En perdant la vie, l’enfant perd plus que le vieillard : on le pensait déjà me direz-vous, parce que l’espérance de vie est plus grande chez l’enfant. Mais on entend souvent par « espérance de vie » une durée de vie statistiquement prévisible. C’est donc une espérance quantitative. Bichat, lui, voit la vie comme une intensité actuelle : elle est plus forte chez le jeune que chez le vieillard. Ce qu’on perd en mourant, c’est précisément cette intensité. On dit que le vieillard s’éteint, comme la chandelle : flamme vacillante, qui n’éclairait déjà plus.

Voilà donc ce que le vitalisme de Bichat nous apprend : en perdant la vie on ne perd pas toujours la même « chose » selon qu’on est jeune ou vieux, en plein essor de vie ou au contraire devenu absolument végétatif. C’est cela que les chrétiens contesteront puisque pour eux l’âme ne se subdivise point, étant de nature divine elle est toujours identique à elle-même, de l’embryon au vieillard Alzheimer.

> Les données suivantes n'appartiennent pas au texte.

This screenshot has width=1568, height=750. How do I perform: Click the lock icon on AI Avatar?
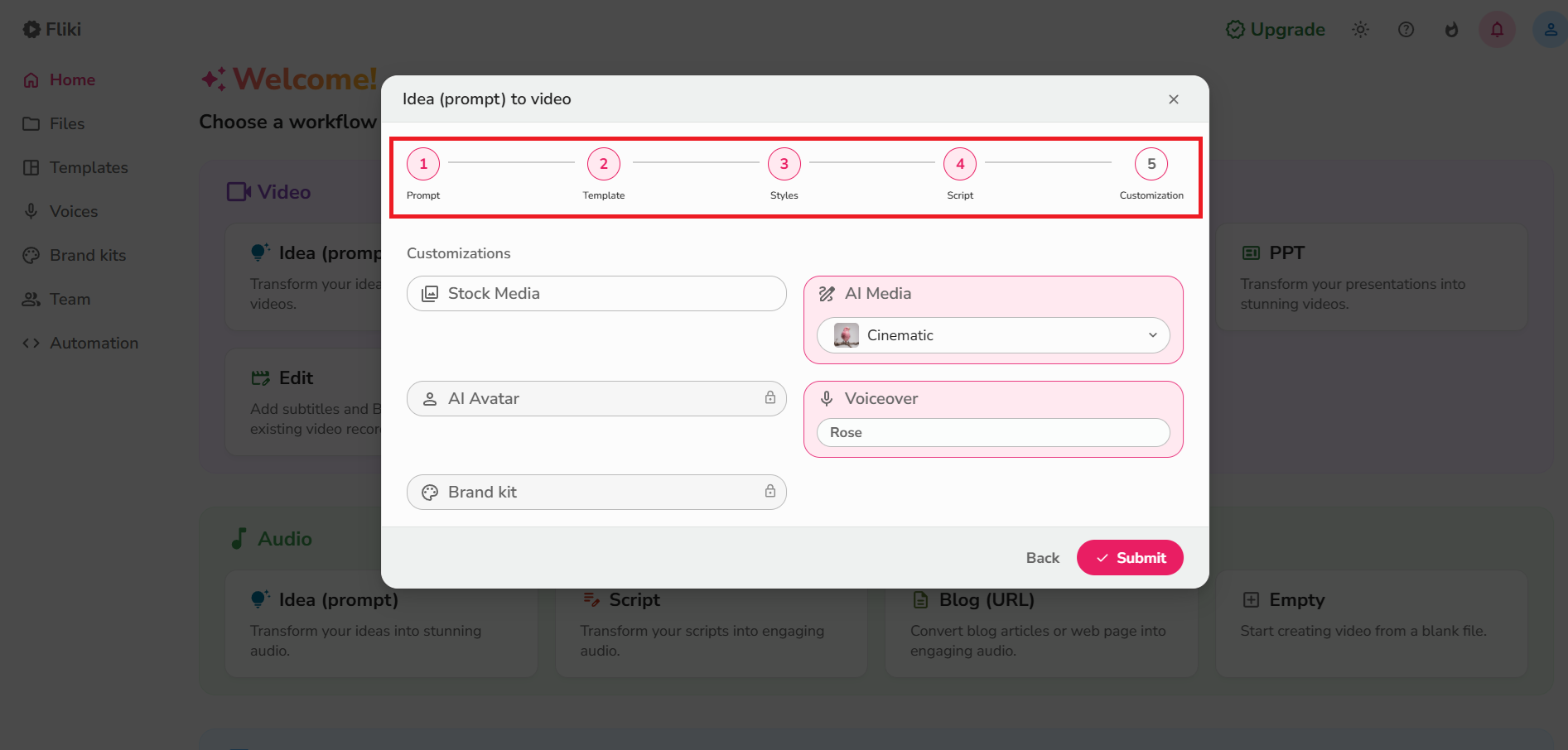pos(770,398)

(1) Le vitalisme est une doctrine philosophique et une théorie scientifique aujourd’hui abandonnée pour la quelle entre l’âme, principe spirituel, et le corps comme agrégat de cellules siège de phénomènes physico-chimiques, il y a une réalité spécifique, la vie dont on ne peut déduire les propriétés des deux domaines précédents. De fait, je crois que Bichat était surtout soucieux de fonder la physiologie en la séparant de la physique.

4 comments:

Anonymous said...

En tant que telle, la citation de Bichat n'est pas une définition du vitalisme, mais Bichat défend bel et bien une conception vitaliste du vivant. C'est d'ailleurs ce que lui reprocheront Lamarck, Auguste Comte et Claude Bernard entre autres.

Anonymous said...

Il me semble avoir entendu dire que dans certaines peuplades, on déplore plus la perte d'un ancien que celle d'un enfant car l'ancien est le dépositaire de la sagesse, du savoir et de la tradition. Son absence laisse la communauté orpheline en quelque sorte.

Jean-Pierre Hamel said...

on déplore plus la perte d'un ancien que celle d'un enfant
Il y a manifestement deux points de vue :
- d’une part celui de l’individu confronté à sa propre mort ; c’était celle que j’avais développé.
- d’autre part celui de la communauté confrontée à la mort d’un de ses membres. Et là évidemment, celui qui disparaît emporte avec lui un capital de connaissances qui peut manquer à la collectivité.
A noter qu’avec l’emballement de l’histoire et des changements, les vieux ne représentent plus grand chose en terme de capital de savoir, tout juste un intérêt affectif.

Anonymous said...

Quel pessimisme ! Les vieux ont aussi un autre rôle : celui de faire les élections. ;)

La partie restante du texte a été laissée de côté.